What the president surely understands is that, more than a decade on, Bush’s vision for defeating global AIDS and malaria is more than a humanitarian success story — it is a foreign policy success story that has profoundly redefined our relationship with sub-Saharan Africa. This success likely has broader implications for America’s standing in the world that are still not fully understood or appreciated. Certainly, President Obama is viewed positively in Africa, in no small part because of his African heritage, but there can be no doubt that he stands firmly on the foundation laid by President Bush.

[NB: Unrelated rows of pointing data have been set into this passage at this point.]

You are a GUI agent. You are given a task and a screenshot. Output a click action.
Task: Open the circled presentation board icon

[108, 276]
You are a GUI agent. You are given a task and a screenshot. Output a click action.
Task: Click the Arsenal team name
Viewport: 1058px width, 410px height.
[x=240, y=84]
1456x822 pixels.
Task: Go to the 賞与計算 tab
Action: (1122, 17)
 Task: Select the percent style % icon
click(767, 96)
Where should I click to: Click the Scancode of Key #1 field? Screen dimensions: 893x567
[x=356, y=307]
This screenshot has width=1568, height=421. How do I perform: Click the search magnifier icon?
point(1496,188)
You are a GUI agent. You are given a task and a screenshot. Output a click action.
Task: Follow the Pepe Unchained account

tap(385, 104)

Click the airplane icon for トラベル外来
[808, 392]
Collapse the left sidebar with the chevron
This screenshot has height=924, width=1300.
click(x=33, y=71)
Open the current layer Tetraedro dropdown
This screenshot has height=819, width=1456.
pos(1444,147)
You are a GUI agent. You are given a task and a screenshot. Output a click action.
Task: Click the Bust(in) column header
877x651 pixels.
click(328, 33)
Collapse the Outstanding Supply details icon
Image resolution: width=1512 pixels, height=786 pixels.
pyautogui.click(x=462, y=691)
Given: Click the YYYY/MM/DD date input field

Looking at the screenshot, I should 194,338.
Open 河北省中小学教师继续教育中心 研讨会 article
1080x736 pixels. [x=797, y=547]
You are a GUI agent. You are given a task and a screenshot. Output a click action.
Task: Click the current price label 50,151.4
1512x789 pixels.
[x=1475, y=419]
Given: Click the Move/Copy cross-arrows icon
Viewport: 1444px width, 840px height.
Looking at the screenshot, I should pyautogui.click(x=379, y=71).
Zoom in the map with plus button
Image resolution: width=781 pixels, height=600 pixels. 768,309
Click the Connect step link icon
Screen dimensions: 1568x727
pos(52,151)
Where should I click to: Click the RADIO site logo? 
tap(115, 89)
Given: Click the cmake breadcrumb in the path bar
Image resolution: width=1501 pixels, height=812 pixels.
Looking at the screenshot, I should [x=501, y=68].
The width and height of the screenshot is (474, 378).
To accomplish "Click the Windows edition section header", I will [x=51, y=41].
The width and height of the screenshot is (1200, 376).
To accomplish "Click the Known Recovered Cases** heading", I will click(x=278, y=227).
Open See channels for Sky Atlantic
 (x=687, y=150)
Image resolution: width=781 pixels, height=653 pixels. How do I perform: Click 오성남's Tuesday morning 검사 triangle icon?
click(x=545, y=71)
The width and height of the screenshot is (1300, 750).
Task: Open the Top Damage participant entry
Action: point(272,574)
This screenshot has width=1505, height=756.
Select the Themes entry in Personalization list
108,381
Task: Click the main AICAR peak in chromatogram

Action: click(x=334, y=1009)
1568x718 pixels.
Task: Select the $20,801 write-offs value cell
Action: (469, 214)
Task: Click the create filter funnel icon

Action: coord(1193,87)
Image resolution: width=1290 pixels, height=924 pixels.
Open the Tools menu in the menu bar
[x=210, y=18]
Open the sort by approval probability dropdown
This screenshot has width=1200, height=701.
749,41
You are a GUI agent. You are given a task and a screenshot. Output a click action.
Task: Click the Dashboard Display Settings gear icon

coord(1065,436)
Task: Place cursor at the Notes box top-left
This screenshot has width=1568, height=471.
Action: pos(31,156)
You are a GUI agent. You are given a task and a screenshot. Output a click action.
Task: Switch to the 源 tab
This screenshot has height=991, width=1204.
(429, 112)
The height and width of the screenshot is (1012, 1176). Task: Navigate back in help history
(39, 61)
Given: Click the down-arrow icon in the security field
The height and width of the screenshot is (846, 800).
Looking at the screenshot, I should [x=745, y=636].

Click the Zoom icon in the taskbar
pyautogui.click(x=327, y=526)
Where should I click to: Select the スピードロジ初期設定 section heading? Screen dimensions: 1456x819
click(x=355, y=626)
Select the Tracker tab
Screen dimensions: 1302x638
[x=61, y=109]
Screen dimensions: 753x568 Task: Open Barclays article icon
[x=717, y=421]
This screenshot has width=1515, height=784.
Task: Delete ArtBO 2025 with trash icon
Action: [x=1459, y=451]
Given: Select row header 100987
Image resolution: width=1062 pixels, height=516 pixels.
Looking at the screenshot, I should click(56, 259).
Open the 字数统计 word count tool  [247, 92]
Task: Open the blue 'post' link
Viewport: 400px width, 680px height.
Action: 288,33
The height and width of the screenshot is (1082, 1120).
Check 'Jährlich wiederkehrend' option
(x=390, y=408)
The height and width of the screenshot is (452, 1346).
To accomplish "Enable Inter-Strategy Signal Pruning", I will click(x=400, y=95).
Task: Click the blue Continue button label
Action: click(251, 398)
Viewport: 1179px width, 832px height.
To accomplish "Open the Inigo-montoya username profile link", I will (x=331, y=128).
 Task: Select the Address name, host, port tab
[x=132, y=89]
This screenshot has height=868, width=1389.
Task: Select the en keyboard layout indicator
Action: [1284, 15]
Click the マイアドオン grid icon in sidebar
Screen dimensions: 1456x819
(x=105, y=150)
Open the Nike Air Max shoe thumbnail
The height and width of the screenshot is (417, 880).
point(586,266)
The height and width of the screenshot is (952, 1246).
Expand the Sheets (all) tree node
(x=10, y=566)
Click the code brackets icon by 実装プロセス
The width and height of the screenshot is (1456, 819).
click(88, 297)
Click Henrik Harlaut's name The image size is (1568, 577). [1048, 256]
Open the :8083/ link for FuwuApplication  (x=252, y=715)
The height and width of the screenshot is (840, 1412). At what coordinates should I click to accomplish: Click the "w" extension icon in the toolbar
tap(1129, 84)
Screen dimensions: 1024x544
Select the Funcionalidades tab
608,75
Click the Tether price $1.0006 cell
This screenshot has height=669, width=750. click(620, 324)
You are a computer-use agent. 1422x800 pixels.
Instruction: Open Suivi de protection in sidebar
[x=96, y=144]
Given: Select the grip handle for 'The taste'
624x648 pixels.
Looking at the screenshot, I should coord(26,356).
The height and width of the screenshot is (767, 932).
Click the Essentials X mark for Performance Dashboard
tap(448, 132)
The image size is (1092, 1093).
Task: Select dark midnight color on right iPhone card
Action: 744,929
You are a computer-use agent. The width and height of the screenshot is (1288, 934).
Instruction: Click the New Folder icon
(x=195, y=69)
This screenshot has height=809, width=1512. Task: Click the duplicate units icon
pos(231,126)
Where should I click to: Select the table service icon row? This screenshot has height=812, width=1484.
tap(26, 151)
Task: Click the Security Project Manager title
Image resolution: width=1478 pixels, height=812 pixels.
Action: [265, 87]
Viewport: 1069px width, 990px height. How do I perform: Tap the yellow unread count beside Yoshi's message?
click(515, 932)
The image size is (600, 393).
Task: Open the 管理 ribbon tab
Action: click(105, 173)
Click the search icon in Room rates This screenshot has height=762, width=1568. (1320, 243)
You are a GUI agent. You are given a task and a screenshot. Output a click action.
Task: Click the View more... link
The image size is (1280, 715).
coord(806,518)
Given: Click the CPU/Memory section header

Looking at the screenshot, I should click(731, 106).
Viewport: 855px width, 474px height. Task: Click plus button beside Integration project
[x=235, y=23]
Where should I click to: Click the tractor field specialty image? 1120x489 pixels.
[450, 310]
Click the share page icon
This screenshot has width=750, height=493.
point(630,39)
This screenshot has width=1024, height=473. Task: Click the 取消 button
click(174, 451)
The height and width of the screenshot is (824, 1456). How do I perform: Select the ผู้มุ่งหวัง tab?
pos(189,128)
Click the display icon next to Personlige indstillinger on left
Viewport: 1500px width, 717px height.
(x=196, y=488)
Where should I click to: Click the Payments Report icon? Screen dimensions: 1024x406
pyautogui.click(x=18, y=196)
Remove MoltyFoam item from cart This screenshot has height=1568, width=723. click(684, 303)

The fact that the president singled out malaria as worth his and Congress’ special attention in his final year is significant. Although sometimes viewed as a kid brother to the United States’ global AIDS program, it’s not an exaggeration to say that the progress against malaria in the past decade has brought us close to a true milestone of human history. When I began working on malaria at USAID in 2004, the disease killed more than a million people annually — the vast majority of them African children. Since then, deaths have been cut roughly in half, and endemic countries and donors are looking to achieve a state just short of eradication in coming years. One of mankind’s deadliest and most persistent killers is in retreat.
Such a watershed against malaria and the progress the president noted against global AIDS would have been impossible without the United States, and after seven years of support for both efforts, the president also deserves credit for this success. This success is about much more than Americans’ generosity, though; it is the combination of Bush’s humanitarianism and his basic work philosophy that to this day makes all the difference. Accountability for number of lives saved was (and still is) the foundational principle for PEPFAR and PMI. While making some adjustments at the margins, the Obama global AIDS and malaria programs retain the mission and structure envisioned by Bush, even keeping the programs’ original names and in the case of malaria, its highly regarded leader.
That approach has had an enormous, positive influence on aid far beyond the programs themselves and even beyond the United States. This approach has brought clarity of mission to a global effort infatuated with lofty goals to be achieved by “the international community,” but rarely by the sober business of accepting specific responsibility for the hard work. Among the club of donors, it has shifted the focus from an obsession simply with how much money we spend, to one of what kind of results we achieve. At home, it has created a “results constituency” in Congress, demonstrating to skeptical Americans that aid properly constructed can accomplish important things and reflect their values.
There’s no doubt that President Obama and his senior aides understand that winning formula and intend to continue its success to the very end of his term. Sure, an explicit acknowledgement of George Bush’s vision would have been a nice touch, but not necessary. What the president didn’t say but should have is that America’s leadership has become indispensable. That our leadership is of great consequence to humanity and especially to Africa. And that he will hand off responsibility for that leadership to the next president, who should also embrace it as a remarkable and now bipartisan foreign policy and humanitarian success story.